* [Task to carry out]:
The exercise asks you to copy every line below in which "factory" appears.

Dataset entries
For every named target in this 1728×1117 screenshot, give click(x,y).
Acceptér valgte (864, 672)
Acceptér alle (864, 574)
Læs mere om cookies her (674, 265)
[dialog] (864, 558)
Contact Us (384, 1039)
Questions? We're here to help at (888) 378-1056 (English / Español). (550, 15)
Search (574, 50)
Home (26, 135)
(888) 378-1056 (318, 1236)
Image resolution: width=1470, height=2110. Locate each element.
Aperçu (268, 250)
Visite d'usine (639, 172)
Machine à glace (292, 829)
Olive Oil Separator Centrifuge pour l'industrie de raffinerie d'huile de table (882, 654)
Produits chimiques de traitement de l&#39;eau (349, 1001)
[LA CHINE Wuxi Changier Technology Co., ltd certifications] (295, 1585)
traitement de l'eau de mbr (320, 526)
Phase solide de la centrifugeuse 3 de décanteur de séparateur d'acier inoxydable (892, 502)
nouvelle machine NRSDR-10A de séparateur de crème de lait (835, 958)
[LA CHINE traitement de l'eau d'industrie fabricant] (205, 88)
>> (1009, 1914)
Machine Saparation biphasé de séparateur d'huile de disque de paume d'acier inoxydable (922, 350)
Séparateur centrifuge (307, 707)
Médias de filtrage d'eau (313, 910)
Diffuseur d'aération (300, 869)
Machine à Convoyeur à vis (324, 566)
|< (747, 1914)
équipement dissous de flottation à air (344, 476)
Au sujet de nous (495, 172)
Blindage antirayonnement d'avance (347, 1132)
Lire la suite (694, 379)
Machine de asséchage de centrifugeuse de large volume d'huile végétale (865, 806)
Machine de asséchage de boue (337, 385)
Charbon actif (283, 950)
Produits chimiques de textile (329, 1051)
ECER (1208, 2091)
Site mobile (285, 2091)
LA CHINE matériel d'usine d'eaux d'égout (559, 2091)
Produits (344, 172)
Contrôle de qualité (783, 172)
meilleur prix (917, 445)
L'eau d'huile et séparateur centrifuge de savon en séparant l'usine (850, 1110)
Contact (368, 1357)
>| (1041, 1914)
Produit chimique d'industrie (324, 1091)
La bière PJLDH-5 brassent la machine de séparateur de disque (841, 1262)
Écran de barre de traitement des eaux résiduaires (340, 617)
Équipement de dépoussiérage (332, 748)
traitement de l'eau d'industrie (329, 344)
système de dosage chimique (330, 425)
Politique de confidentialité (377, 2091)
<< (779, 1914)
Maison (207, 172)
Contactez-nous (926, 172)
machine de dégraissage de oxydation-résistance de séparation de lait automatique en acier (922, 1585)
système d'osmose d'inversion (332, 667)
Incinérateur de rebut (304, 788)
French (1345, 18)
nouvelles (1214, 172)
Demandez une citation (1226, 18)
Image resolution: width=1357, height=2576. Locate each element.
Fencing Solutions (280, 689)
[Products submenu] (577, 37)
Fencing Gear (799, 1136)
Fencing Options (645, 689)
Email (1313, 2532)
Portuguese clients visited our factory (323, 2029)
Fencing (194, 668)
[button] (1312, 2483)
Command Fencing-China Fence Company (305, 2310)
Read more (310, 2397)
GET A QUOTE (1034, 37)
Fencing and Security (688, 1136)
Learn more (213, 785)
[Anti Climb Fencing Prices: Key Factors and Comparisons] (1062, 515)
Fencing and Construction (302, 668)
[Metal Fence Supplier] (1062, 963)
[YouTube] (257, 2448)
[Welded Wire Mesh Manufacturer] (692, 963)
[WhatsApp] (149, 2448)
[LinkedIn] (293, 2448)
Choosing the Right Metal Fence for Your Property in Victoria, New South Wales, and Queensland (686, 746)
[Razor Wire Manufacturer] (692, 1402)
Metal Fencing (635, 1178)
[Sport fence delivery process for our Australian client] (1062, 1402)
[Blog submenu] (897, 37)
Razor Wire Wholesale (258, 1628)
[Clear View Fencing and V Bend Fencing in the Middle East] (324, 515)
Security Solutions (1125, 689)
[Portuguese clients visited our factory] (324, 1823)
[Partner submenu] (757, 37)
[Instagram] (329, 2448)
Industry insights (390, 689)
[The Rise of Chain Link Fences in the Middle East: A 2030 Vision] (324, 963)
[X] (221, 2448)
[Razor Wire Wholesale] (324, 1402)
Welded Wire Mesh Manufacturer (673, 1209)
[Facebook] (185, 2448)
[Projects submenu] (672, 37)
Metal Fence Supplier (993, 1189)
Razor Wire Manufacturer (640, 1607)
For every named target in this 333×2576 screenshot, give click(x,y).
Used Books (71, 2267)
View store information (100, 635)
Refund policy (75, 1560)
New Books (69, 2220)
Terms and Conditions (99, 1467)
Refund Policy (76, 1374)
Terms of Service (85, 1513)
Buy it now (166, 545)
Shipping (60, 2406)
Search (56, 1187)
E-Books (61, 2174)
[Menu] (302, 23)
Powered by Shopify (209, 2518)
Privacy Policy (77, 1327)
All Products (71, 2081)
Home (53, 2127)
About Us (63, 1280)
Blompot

* [Written response]:
Portuguese clients visited our factory (323, 2029)
[Portuguese clients visited our factory] (324, 1823)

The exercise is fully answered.